Forever Princess by Meg Cabot
As I said in the last entry, I devoured the entire Princess Diaries series as fast as I possibly could back in the summer of 2010. I hadn't read any of Meg's YA works at that point, and I was very impressed with these. The gist of the series is this: Mia Thermopolis has always been one to refer to herself as "average." Sure, she's got her distinct qualities- her height, her combat boots, her vegetarianism, her backpack covered in Greenpeace patches- but she's just Mia, living in a loft with her never-married artist mother and her best cat Fat Louie. Then her father drops a bomb on her: she's actually the Princess of Genovia, the country where her father was born and still lives. The Diaries chronicle her high school years as she struggles through princess lessons with her cartoonishly awesome Grandmere, Algebra and the headaches it creates, her mother's dates with her Algebra teacher, and her enormous crush on her best friend's brother. Each of the 10 books (plus the occasional "half" books) detail a certain big event or important moment in Mia's life.
I adore Mia, in so many ways. She is so very authentic, and so very hilarious. She is just a heroine I can support because, despite being a princess, she's also uniquely her! She sounds like a real teenager.
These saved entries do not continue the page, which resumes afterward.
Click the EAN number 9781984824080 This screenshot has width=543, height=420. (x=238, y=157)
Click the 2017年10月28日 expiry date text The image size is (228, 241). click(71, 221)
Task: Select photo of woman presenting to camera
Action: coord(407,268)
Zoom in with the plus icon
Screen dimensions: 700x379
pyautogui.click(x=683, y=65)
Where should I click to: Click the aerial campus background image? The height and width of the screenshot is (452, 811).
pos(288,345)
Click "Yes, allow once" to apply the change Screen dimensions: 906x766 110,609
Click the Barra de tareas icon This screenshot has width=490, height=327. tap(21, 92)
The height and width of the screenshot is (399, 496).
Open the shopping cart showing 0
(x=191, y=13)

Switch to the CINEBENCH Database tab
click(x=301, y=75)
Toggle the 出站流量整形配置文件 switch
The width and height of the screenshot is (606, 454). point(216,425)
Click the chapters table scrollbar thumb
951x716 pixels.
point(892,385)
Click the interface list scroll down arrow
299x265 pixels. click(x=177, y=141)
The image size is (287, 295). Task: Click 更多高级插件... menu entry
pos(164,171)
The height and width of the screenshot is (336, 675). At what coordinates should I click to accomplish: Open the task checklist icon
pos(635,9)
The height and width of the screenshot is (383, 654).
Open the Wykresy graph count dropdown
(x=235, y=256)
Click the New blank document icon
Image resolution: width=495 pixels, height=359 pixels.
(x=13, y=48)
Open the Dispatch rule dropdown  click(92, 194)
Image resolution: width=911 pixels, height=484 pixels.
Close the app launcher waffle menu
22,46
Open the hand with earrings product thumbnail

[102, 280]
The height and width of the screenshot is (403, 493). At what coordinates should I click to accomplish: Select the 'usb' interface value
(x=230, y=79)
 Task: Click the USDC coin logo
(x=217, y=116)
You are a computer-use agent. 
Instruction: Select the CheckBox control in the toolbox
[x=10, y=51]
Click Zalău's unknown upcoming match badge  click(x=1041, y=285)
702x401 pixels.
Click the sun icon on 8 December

My favorite is when she and Lilly (her BFF) do one of their infamous lists, from their favorite movies (which always includes something from Lifetime) to the boys they think are the cutest (which are almost all fictional characters) to the most kick-ass ladies (Buffy Summers makes the cut!). And Mia and Michael? Oh, that's a love story for the ages.
I chose the last book in the series, Forever Princess, as my favorite for many reasons. First, it's a fantastic conclusion to an already fantastic story. Secondly, Michael Moscovitz returns from his long trip to Japan all extra genius-y and gorgeous and somehow even awesomer than before. Third and finally, the writing is perfection. Granted, I feel the entire series must be read to full appreciate how perfect the writing is in book 10, but I still think it's great. The reader has spent years with Mia, experiencing her voice, going through this journey with her, becoming her friend. This book starts 2 years after book 9, and Mia is more mature and just a little bit different. She's older, yes, but the way she writes is a bit... off. You can tell it's almost like a show, like she's trying to hide her nerdy self under her new, matured persona. Yet, as the story goes on, little pieces of the old Mia start to peak out, and it is like a breath of fresh air. The style itself is so subtle, but I think it's really a showcase of Meg Cabot's talent. It was one of the best endings I could have imagined for Princess Mia.